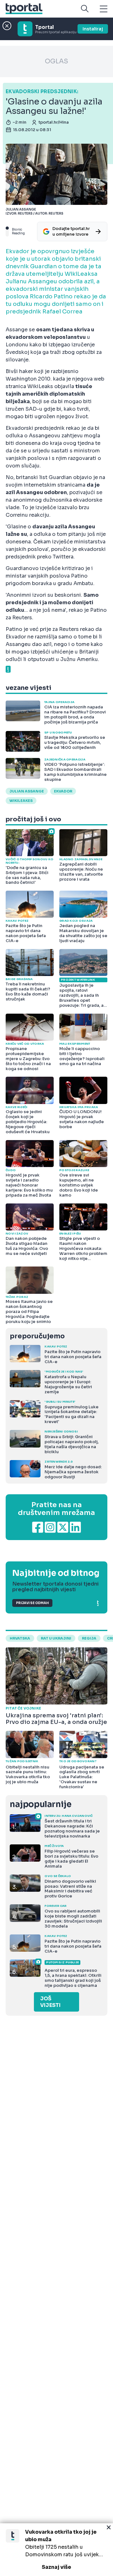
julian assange (26, 791)
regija (89, 1638)
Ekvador (63, 791)
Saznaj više (56, 2567)
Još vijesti (50, 2001)
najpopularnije (40, 1804)
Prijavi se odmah (32, 1603)
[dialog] (56, 2549)
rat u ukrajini (56, 1638)
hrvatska (20, 1638)
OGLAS (56, 61)
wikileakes (21, 800)
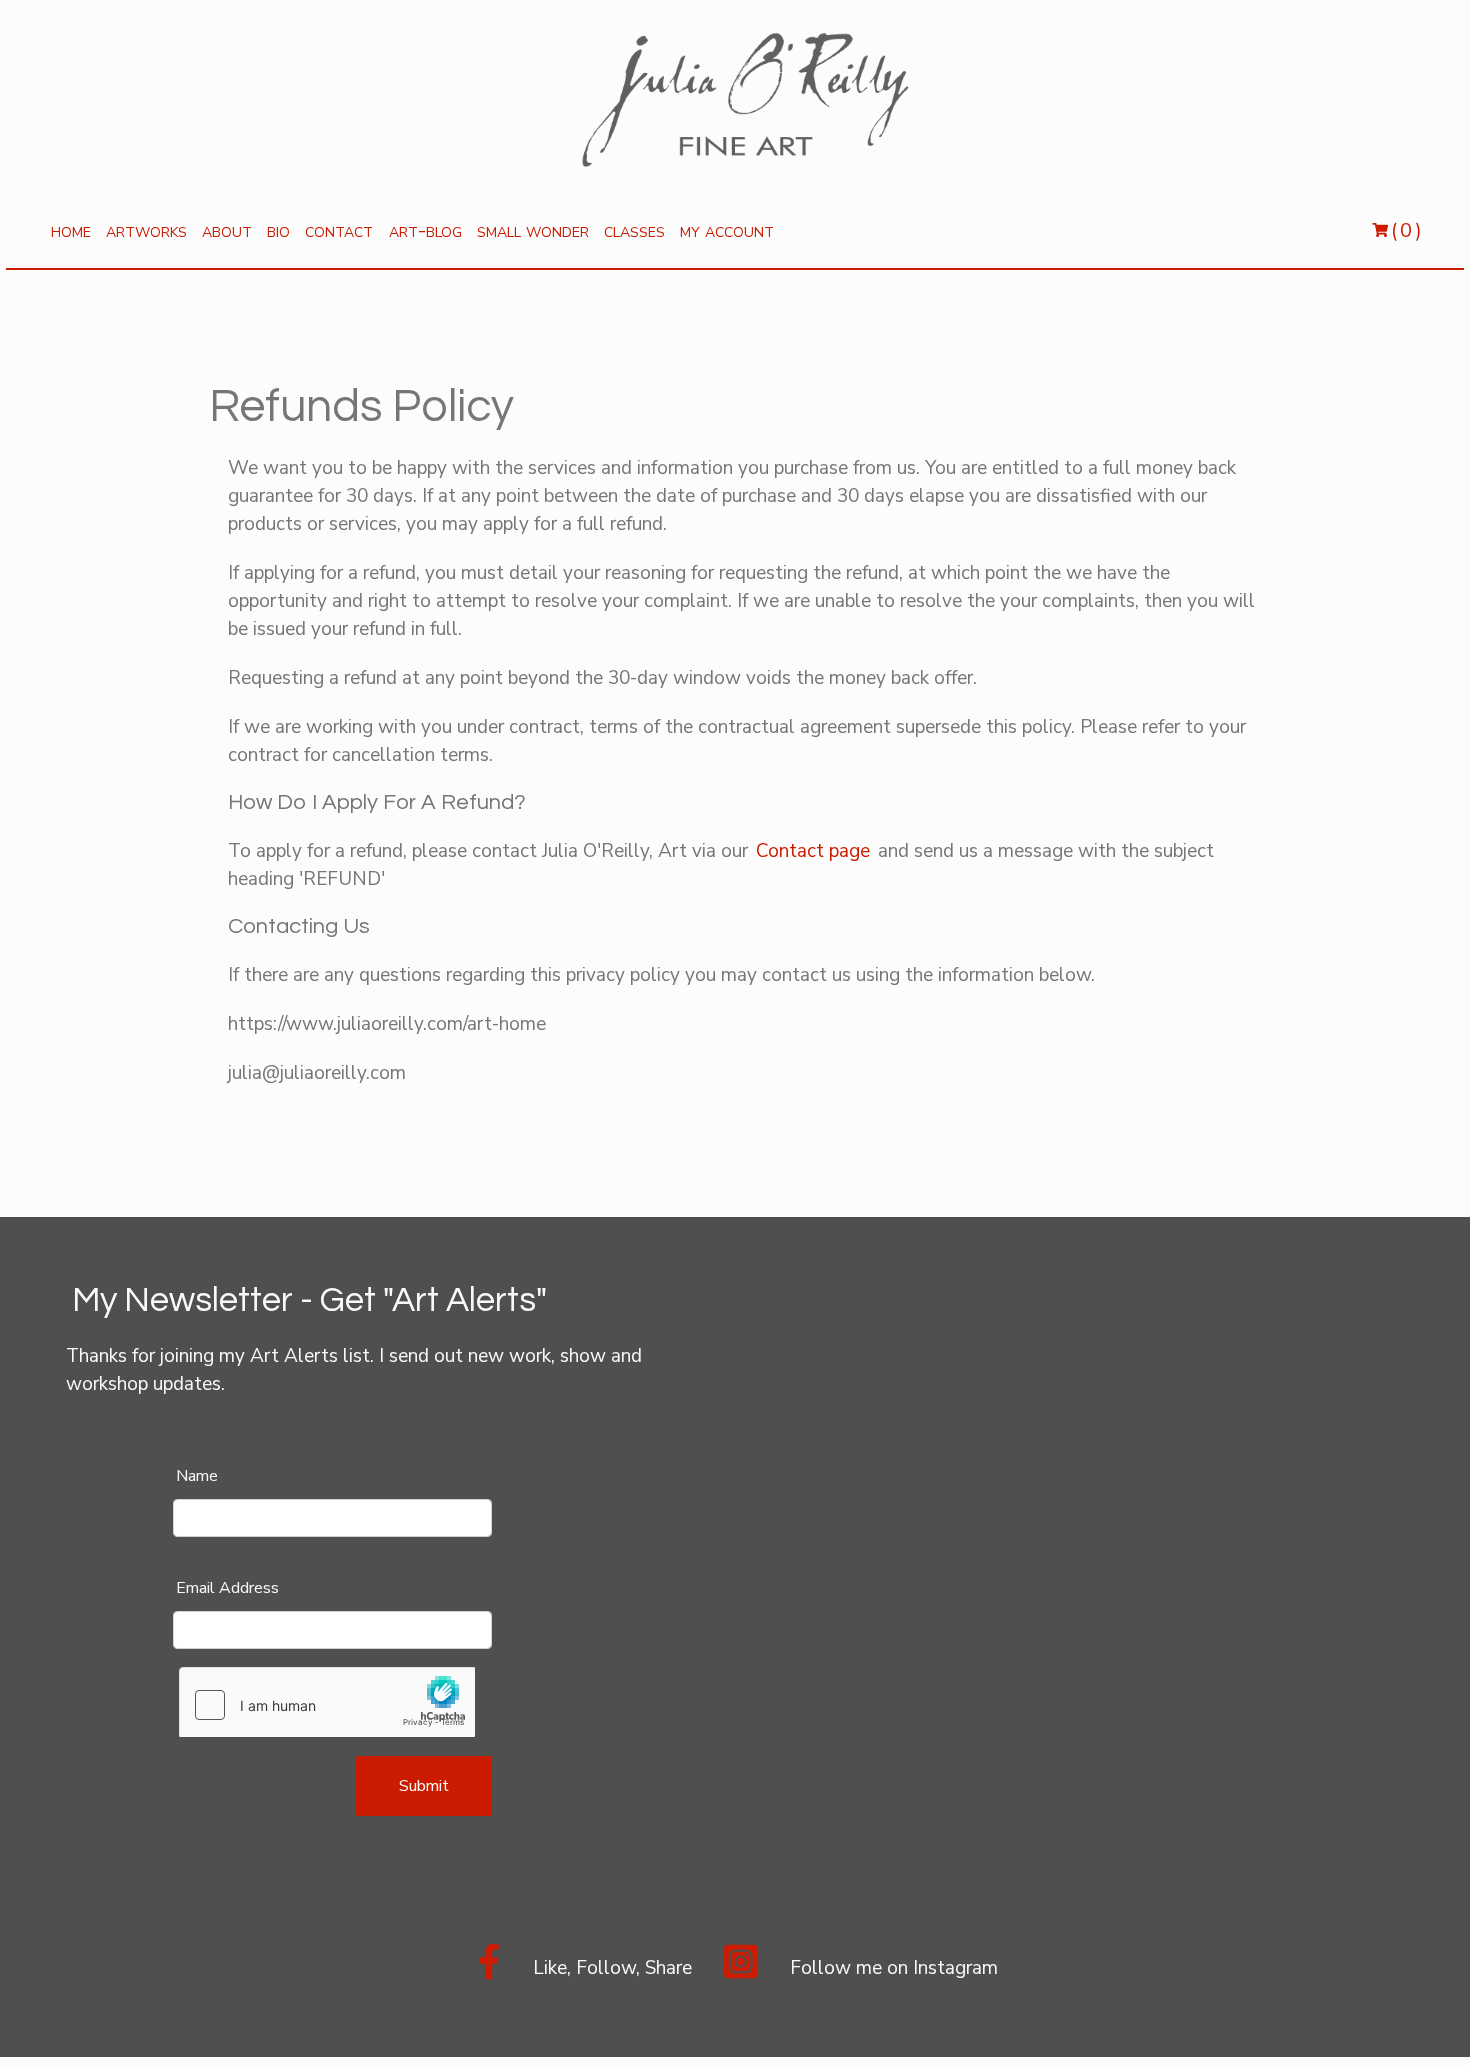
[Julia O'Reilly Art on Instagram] (740, 1971)
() (1395, 230)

■ The task
Write out the line that contains "Ekvador (63, 791)" and every line after it to the end of the data, exactly as they stand. Omit the pictures.

■ Response to the task
Ekvador (63, 791)
Saznaj više (56, 2567)
Još vijesti (50, 2001)
najpopularnije (40, 1804)
Prijavi se odmah (32, 1603)
[dialog] (56, 2549)
rat u ukrajini (56, 1638)
hrvatska (20, 1638)
OGLAS (56, 61)
wikileakes (21, 800)
[Julia O'Reilly Art on Instagram] (740, 1971)
() (1395, 230)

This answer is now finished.